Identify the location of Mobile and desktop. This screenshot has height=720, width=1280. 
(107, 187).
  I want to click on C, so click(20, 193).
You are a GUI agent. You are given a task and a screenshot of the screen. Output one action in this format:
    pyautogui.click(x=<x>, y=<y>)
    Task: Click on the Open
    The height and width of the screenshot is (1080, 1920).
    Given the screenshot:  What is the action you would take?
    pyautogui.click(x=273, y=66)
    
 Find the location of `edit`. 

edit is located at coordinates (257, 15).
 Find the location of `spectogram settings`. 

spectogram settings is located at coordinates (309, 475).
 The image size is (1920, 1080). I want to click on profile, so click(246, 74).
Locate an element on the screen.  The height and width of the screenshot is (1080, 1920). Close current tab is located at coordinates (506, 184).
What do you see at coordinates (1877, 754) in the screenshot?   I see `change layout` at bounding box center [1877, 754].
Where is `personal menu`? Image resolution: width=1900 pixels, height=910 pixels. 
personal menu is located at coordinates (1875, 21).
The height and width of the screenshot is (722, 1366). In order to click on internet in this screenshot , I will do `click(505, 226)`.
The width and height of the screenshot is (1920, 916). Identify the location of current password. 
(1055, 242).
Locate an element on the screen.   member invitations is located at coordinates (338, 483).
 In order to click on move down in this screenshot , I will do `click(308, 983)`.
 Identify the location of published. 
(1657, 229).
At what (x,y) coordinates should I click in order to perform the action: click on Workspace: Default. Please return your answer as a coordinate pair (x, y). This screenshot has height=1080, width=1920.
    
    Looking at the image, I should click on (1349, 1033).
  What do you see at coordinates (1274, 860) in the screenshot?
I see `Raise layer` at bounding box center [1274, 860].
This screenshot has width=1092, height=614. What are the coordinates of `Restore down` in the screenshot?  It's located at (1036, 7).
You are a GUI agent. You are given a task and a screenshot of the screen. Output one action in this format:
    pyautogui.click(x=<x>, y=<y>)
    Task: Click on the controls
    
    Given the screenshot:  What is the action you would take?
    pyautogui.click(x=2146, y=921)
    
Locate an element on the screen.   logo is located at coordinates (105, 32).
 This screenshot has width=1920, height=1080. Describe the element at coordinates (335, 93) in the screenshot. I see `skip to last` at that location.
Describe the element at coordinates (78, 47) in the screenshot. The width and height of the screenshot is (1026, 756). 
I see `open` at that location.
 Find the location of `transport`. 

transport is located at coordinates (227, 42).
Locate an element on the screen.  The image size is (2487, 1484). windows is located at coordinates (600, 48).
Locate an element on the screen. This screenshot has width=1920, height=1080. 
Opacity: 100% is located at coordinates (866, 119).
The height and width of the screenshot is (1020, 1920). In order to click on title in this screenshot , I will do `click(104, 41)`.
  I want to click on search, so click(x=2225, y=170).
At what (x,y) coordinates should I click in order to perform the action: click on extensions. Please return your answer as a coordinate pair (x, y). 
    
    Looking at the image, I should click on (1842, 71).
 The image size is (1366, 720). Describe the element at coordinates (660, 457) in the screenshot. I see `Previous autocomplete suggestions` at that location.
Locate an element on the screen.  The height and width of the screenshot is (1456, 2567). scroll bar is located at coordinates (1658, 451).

########

## What the task requires
Copy every one of the rows above word for word, leaving nothing out.

## Answer below
Identify the location of Mobile and desktop. This screenshot has height=720, width=1280. 
(107, 187).
  I want to click on C, so click(20, 193).
You are a GUI agent. You are given a task and a screenshot of the screen. Output one action in this format:
    pyautogui.click(x=<x>, y=<y>)
    Task: Click on the Open
    The height and width of the screenshot is (1080, 1920).
    Given the screenshot:  What is the action you would take?
    pyautogui.click(x=273, y=66)
    
 Find the location of `edit`. 

edit is located at coordinates (257, 15).
 Find the location of `spectogram settings`. 

spectogram settings is located at coordinates (309, 475).
 The image size is (1920, 1080). I want to click on profile, so click(246, 74).
Locate an element on the screen.  The height and width of the screenshot is (1080, 1920). Close current tab is located at coordinates (506, 184).
What do you see at coordinates (1877, 754) in the screenshot?   I see `change layout` at bounding box center [1877, 754].
Where is `personal menu`? Image resolution: width=1900 pixels, height=910 pixels. 
personal menu is located at coordinates (1875, 21).
The height and width of the screenshot is (722, 1366). In order to click on internet in this screenshot , I will do `click(505, 226)`.
The width and height of the screenshot is (1920, 916). Identify the location of current password. 
(1055, 242).
Locate an element on the screen.   member invitations is located at coordinates (338, 483).
 In order to click on move down in this screenshot , I will do `click(308, 983)`.
 Identify the location of published. 
(1657, 229).
At what (x,y) coordinates should I click in order to perform the action: click on Workspace: Default. Please return your answer as a coordinate pair (x, y). This screenshot has height=1080, width=1920.
    
    Looking at the image, I should click on (1349, 1033).
  What do you see at coordinates (1274, 860) in the screenshot?
I see `Raise layer` at bounding box center [1274, 860].
This screenshot has width=1092, height=614. What are the coordinates of `Restore down` in the screenshot?  It's located at (1036, 7).
You are a GUI agent. You are given a task and a screenshot of the screen. Output one action in this format:
    pyautogui.click(x=<x>, y=<y>)
    Task: Click on the controls
    
    Given the screenshot:  What is the action you would take?
    pyautogui.click(x=2146, y=921)
    
Locate an element on the screen.   logo is located at coordinates (105, 32).
 This screenshot has width=1920, height=1080. Describe the element at coordinates (335, 93) in the screenshot. I see `skip to last` at that location.
Describe the element at coordinates (78, 47) in the screenshot. The width and height of the screenshot is (1026, 756). 
I see `open` at that location.
 Find the location of `transport`. 

transport is located at coordinates (227, 42).
Locate an element on the screen.  The image size is (2487, 1484). windows is located at coordinates (600, 48).
Locate an element on the screen. This screenshot has width=1920, height=1080. 
Opacity: 100% is located at coordinates (866, 119).
The height and width of the screenshot is (1020, 1920). In order to click on title in this screenshot , I will do `click(104, 41)`.
  I want to click on search, so click(x=2225, y=170).
At what (x,y) coordinates should I click in order to perform the action: click on extensions. Please return your answer as a coordinate pair (x, y). 
    
    Looking at the image, I should click on (1842, 71).
 The image size is (1366, 720). Describe the element at coordinates (660, 457) in the screenshot. I see `Previous autocomplete suggestions` at that location.
Locate an element on the screen.  The height and width of the screenshot is (1456, 2567). scroll bar is located at coordinates (1658, 451).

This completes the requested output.